SAVAK- “Flavors Of Paradise”

by | Mar 8, 2024 | Reviews

SAVAK Flavors Of Paradise

 

SAVAK is a workhorse. They play tons of shows with bands both known and unknown (check out pics of SAVAK with Jawbox in 2022), and consistently put out records of intelligent and tightly crafted post-punk/jangle-pop. Flavors of Paradise leans more on its melodic side than its angular side, resulting in a record that seems to have more space and air without relinquishing any of the bands sonic power. And if it’s one thing Savak has, it’s power. The trio of Sohrab Habibion (vocals, guitars, bass, keys, percussion), Michael Jaworski (vocals, guitars, bass, keys, percussion), and Matt Schulz (drums, percussion) deliver a punchy and lean record with “no guests, no edits,” as the band states.
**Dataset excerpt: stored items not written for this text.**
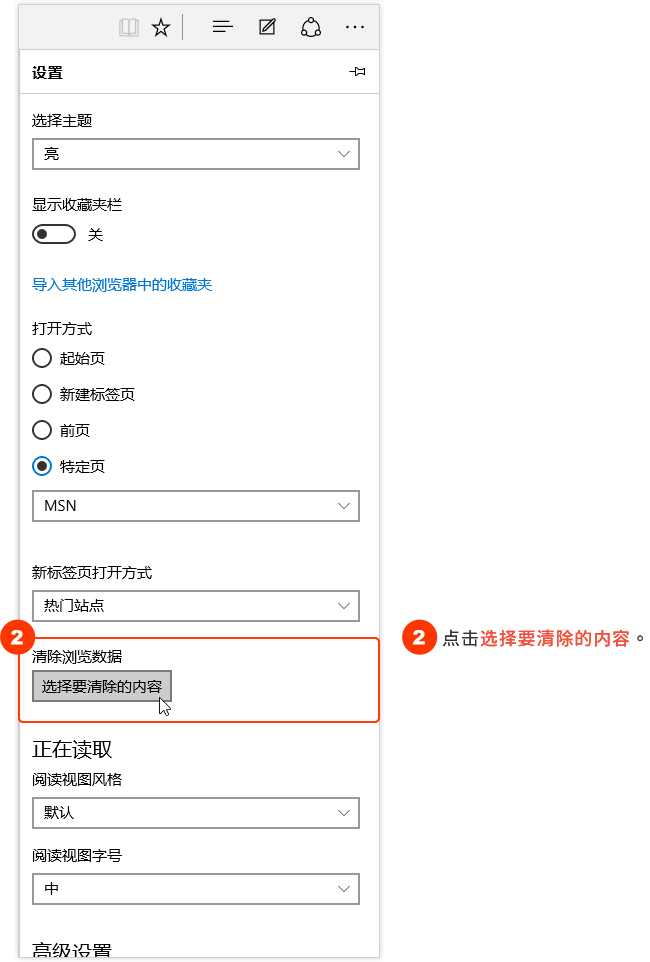650x962 pixels.
Task: Open the Hub lines icon
Action: click(222, 27)
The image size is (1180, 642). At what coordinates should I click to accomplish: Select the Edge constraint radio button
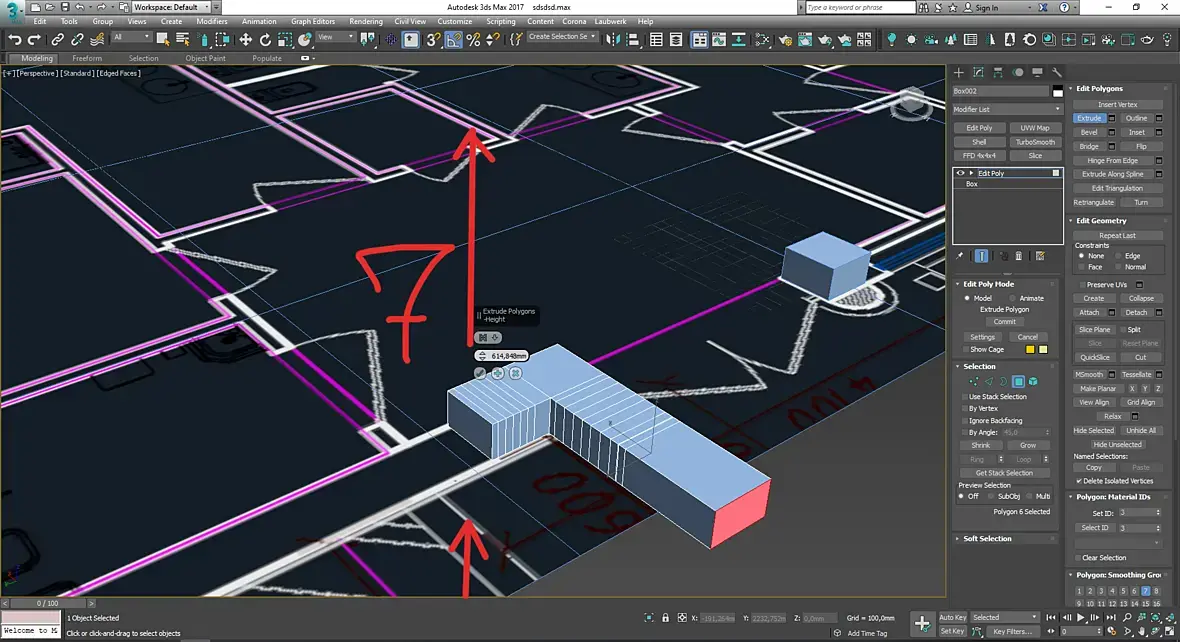coord(1118,256)
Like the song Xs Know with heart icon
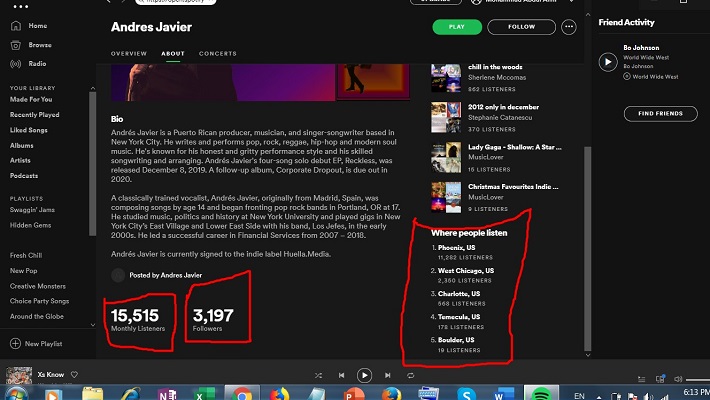The height and width of the screenshot is (400, 710). [x=74, y=374]
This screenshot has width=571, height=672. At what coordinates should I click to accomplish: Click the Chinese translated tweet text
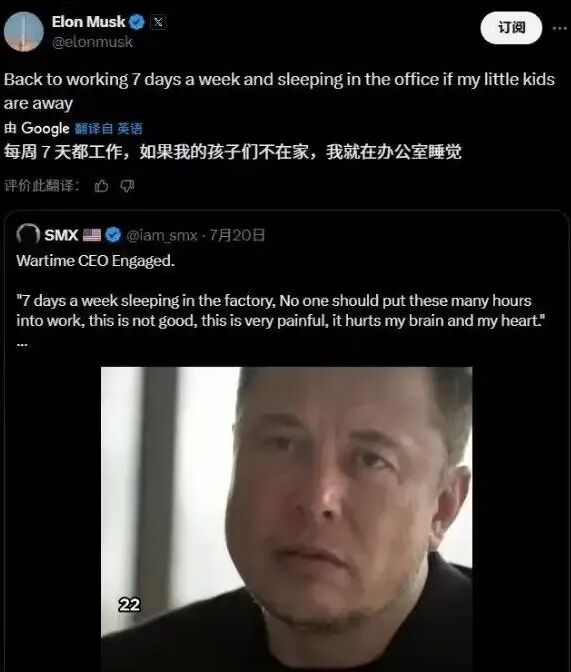233,152
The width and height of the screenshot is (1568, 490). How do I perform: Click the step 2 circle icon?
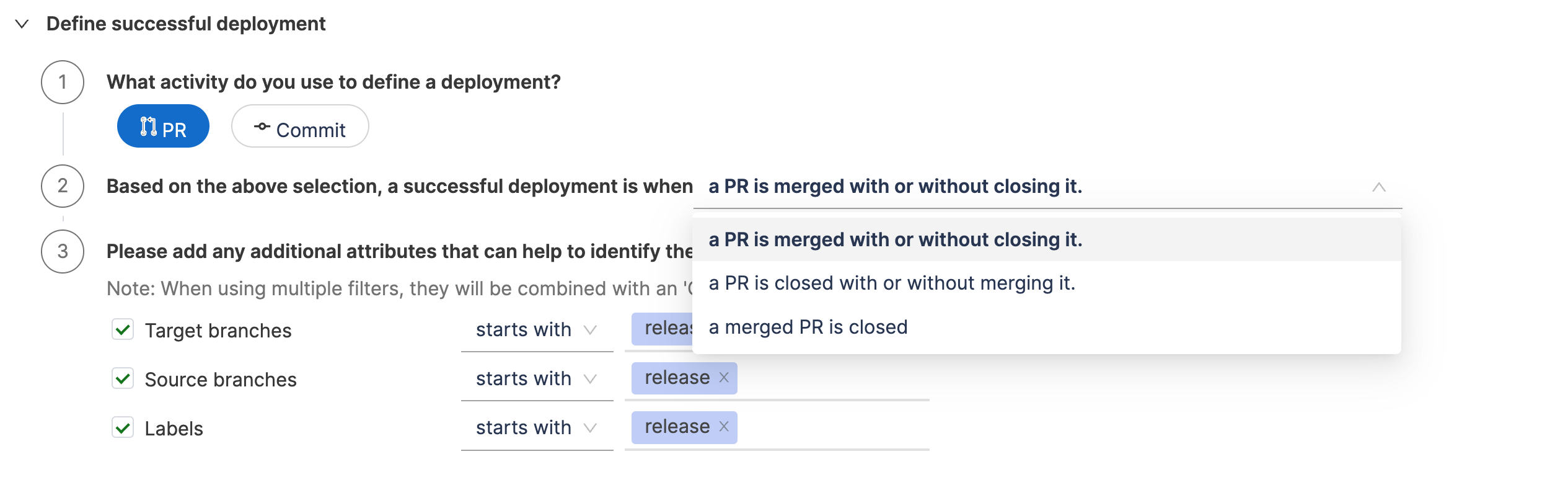click(x=63, y=185)
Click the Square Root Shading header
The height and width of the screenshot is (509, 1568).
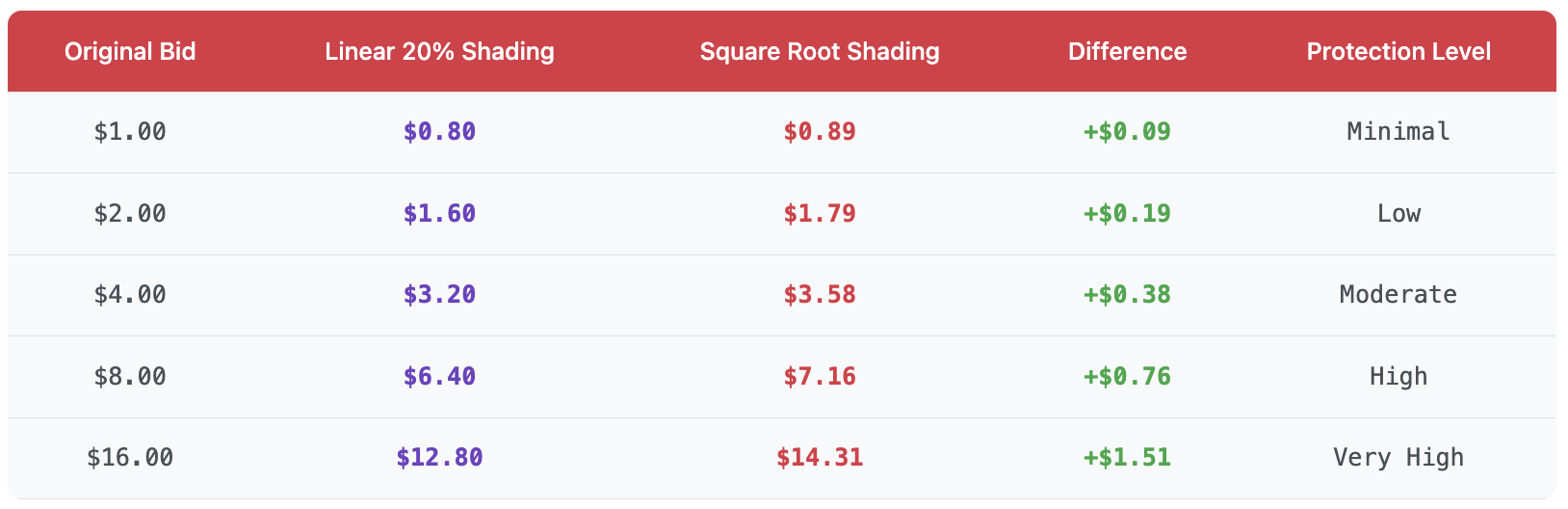[820, 51]
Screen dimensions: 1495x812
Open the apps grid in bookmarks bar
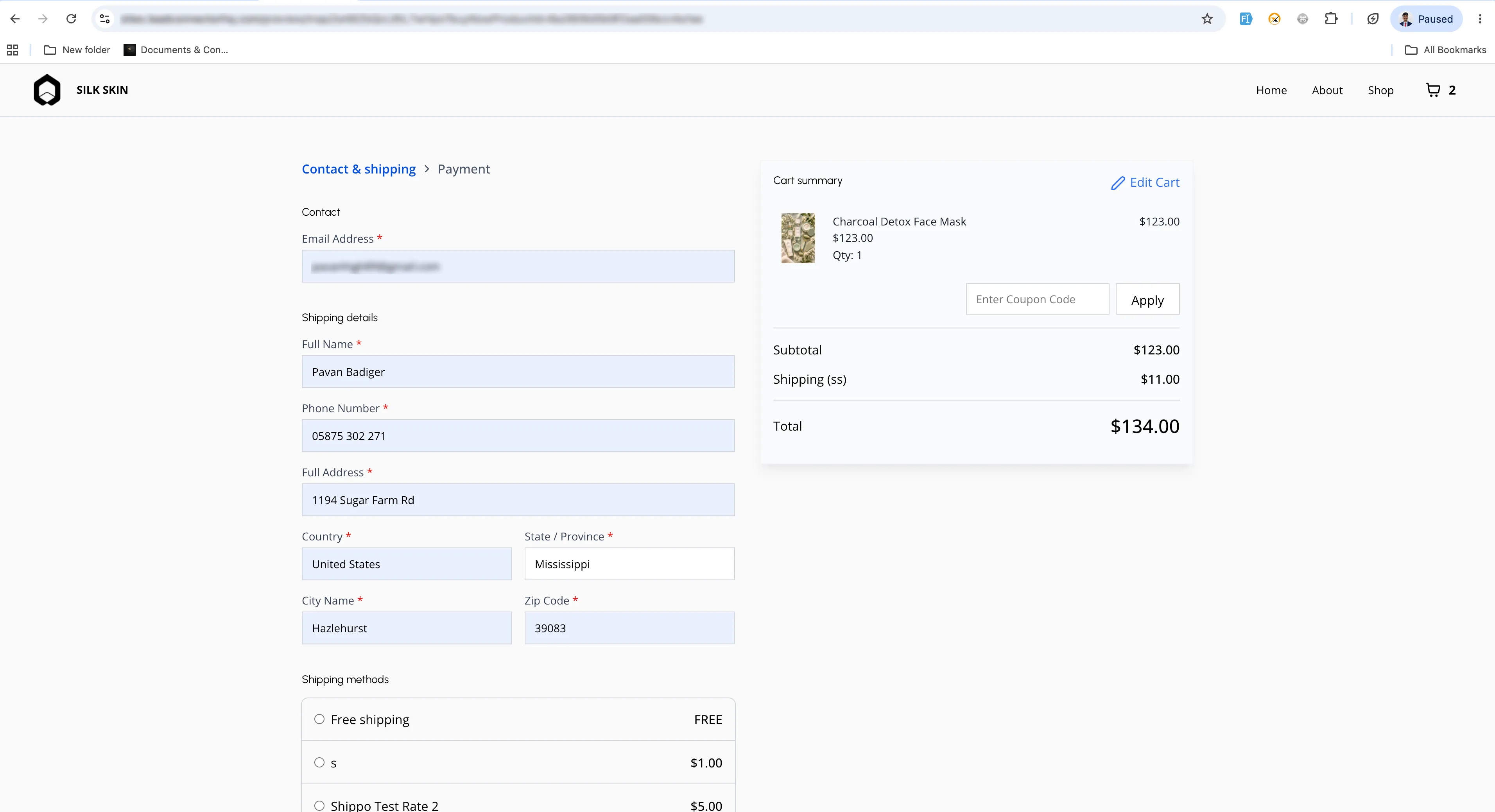tap(12, 50)
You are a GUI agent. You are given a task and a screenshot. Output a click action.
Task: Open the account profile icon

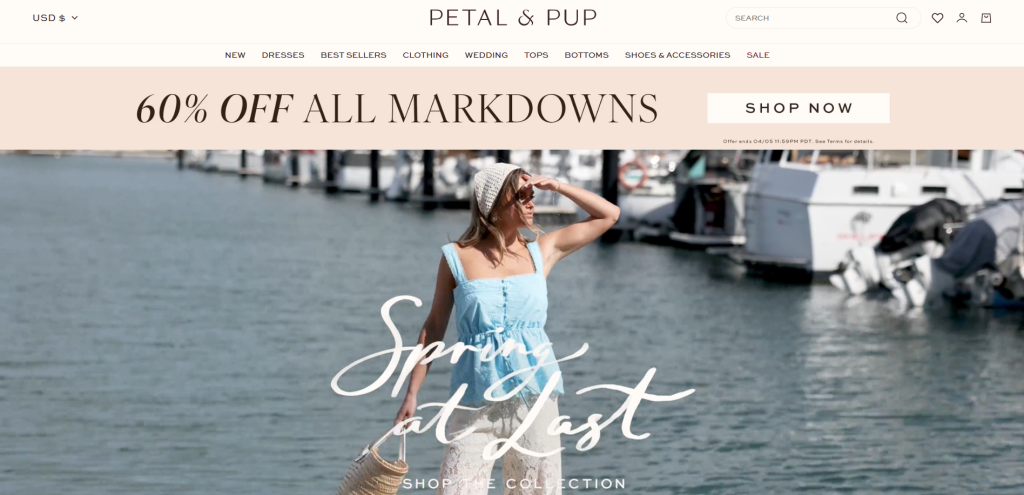(x=961, y=18)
Vocally, Habibion and Jaworski share two sides of the Lee Ranaldo coin, the tuneful and the poetic. Jaworski kicks off the record with “Up With the Sun,” a driving, hook-y rocker. As the title suggests, lyrically, it’s a look forward, away from the current hellscape we’re mired in:

Up with the sun 

Open eyes to a new dawn 

Up with the sun 

Left behind a broken body 

And nobody in the void to hear me scream 

Up with the sun 

Shine a light on everyone

 

The illumination theme continues with “Let the Sunlight In,” in which Habibion and Jaworski are somehow able to make a very catchy chorus out of listing different years, 1953, 1961, 1972, 1985. I’m singing it as I type! “The New New Age” rages with incisive commentary on the cynical meta-ness of the Metaverse:

 

Then we burned the photographs 

And the photographs of the photographs 

And we photographed that 

For the new new age

 

SAVAK performing

SAVAK (photo by Kate Hoos)

 

“Paid Disappearance” is pogo-worthy post-punk, feeling like a mix of Le Tigre and Gang of Four. “What Is It Worth” is a fantastic, moody jangler that wouldn’t have been out of place on a Guadalcanal Diary record. 

 

There’s a warmth to Flavors of Paradise that allows SAVAK’s melodic prowess to come more to the fore, while still being chock full of driving guitars and Schulz’s particularly powerful and precise drumming. The record is “lean, spacious, and lively,” the band says, and I would agree. Matthew Barnhart (Superchunk, Bob Mould) deserves credit for production that serves each song and lets the band’s strengths come through. The angles may have been rounded off a bit, but it’s all killer, no filler. The SAVAK train keeps a-rollin’!

 

Flavors of Paradise is out now via Peculiar Works Music and Ernest Jenning Record Co. and is available on Bandcamp and all major streamers.